[Provided information]

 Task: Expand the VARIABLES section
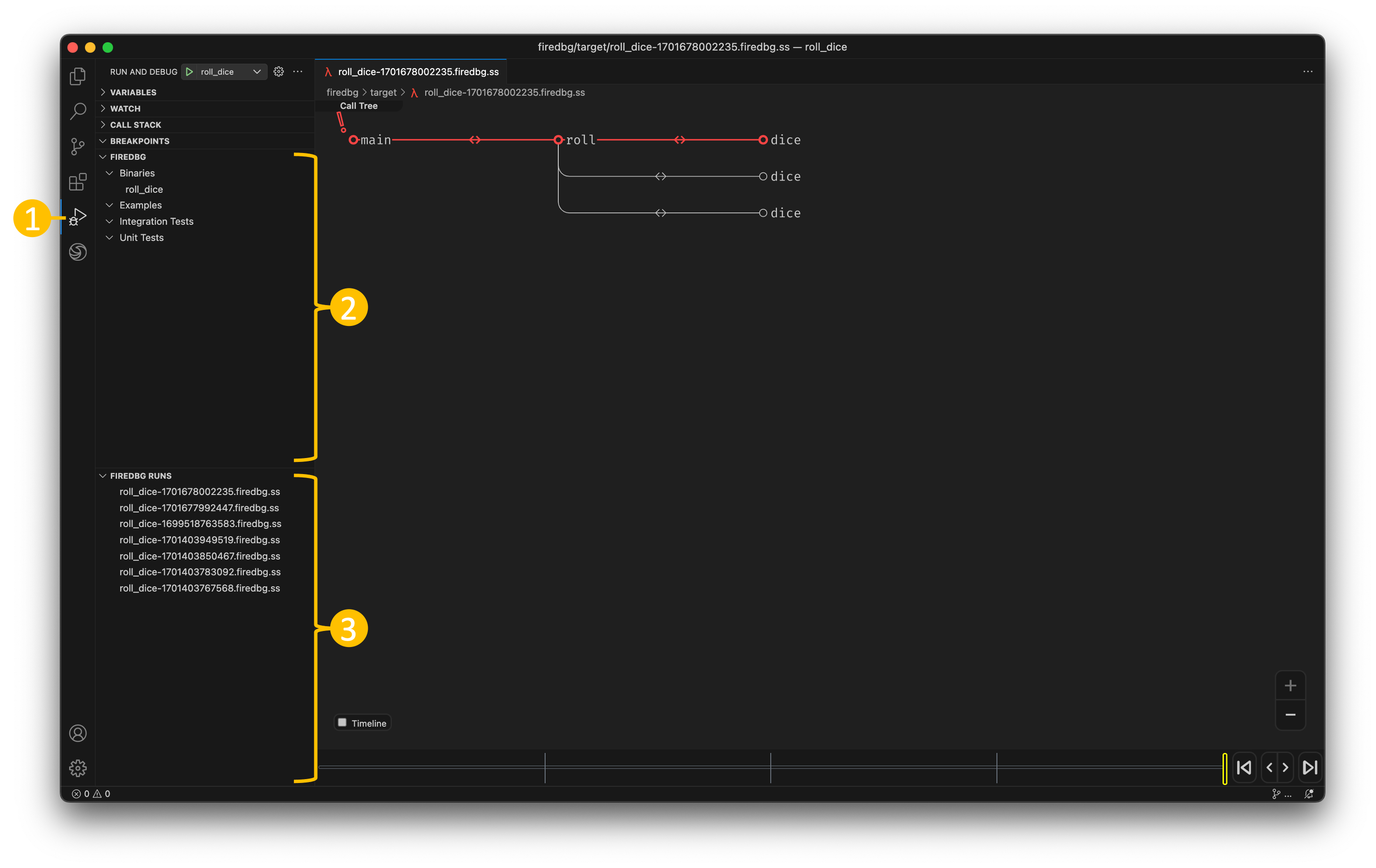click(133, 91)
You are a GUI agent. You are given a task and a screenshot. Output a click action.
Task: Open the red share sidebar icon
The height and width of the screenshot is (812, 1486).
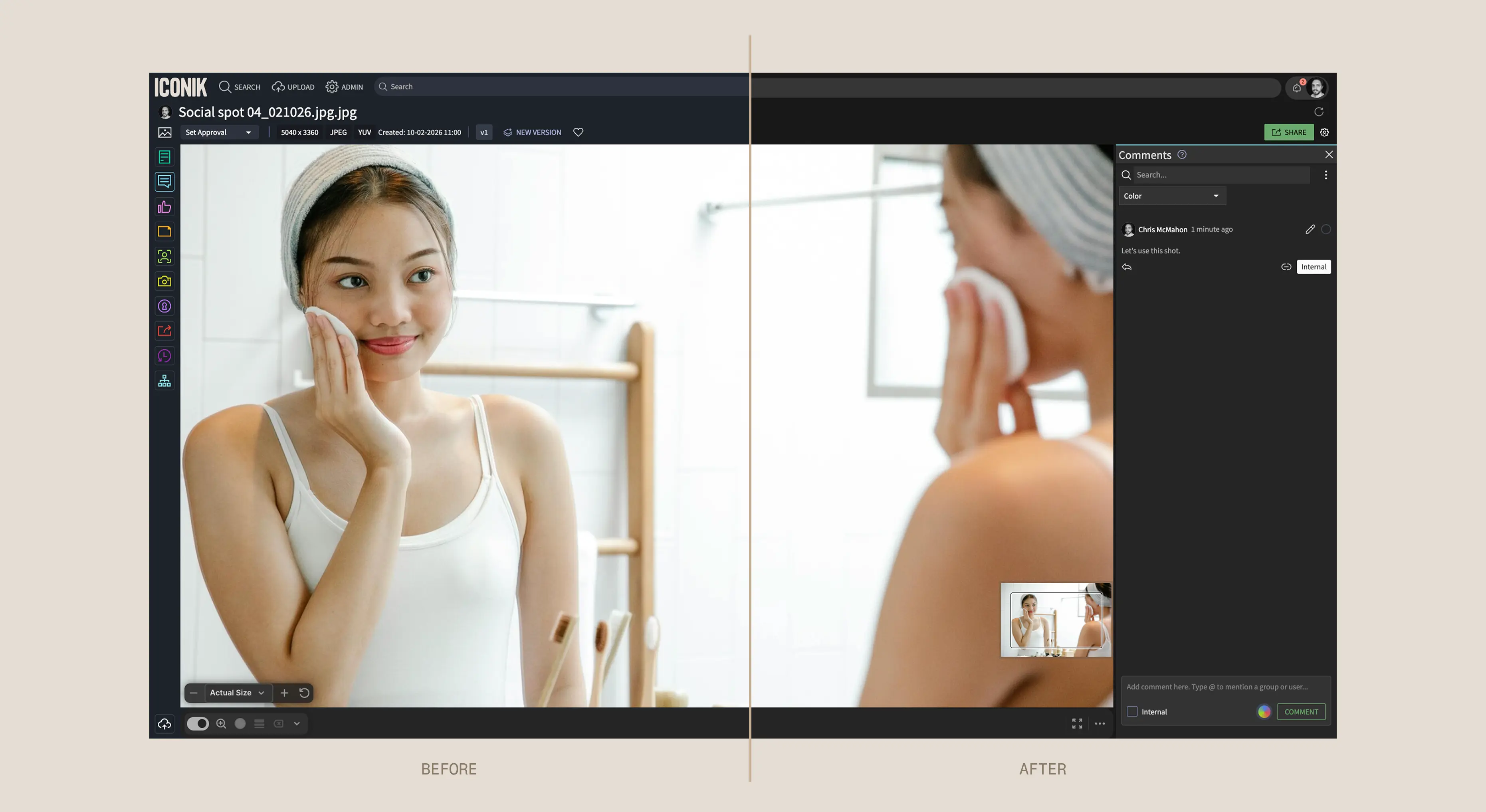pos(164,331)
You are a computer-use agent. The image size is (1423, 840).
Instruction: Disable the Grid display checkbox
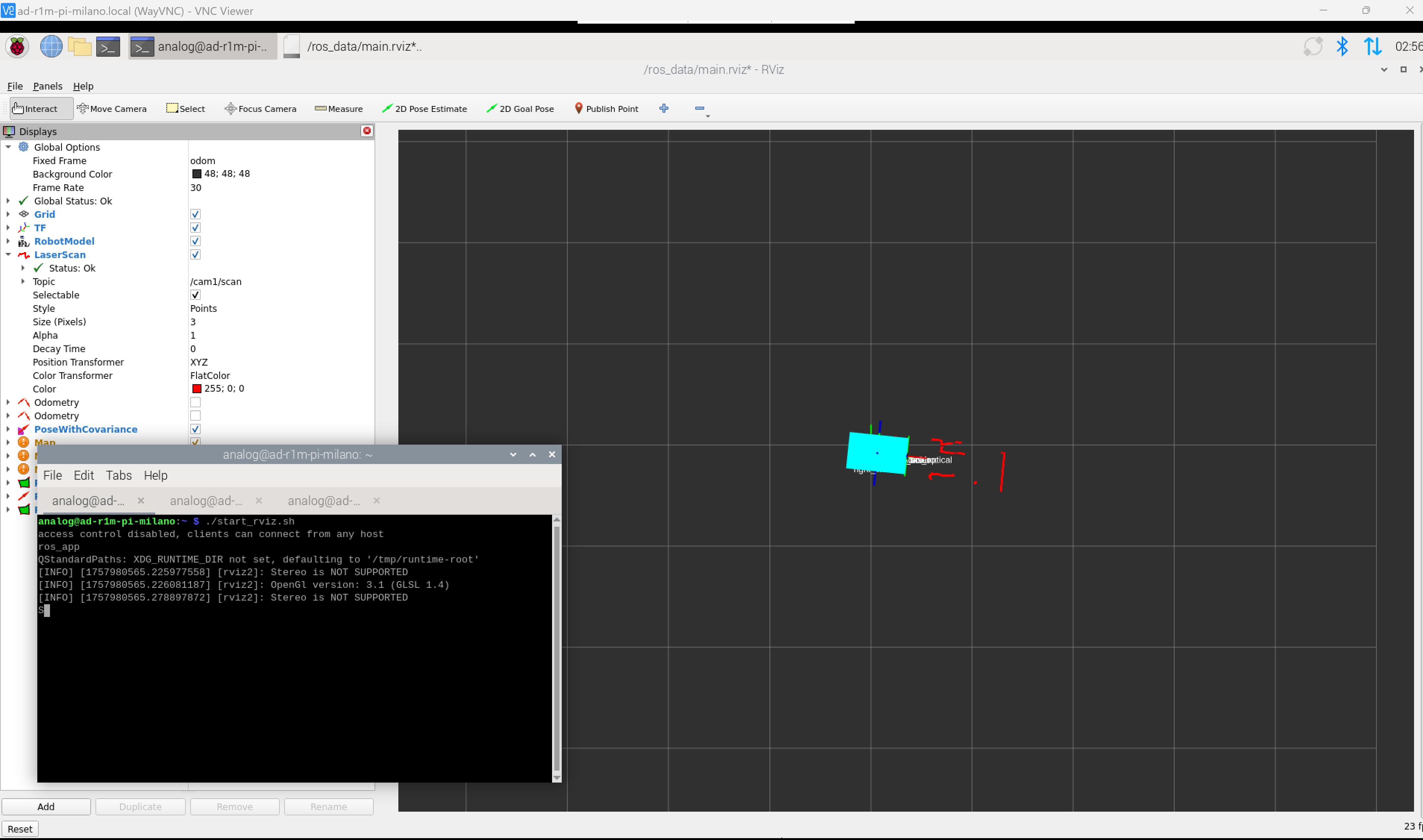195,214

[/Provided information]

• Assignment:
Set down the entries above word for word, but drop any image.

• Task solution:
 Task: Expand the VARIABLES section
click(133, 91)
You are a GUI agent. You are given a task and a screenshot. Output a click action.
Task: Open the red share sidebar icon
The height and width of the screenshot is (812, 1486).
pos(164,331)
You are a computer-use agent. The image size is (1423, 840).
Instruction: Disable the Grid display checkbox
195,214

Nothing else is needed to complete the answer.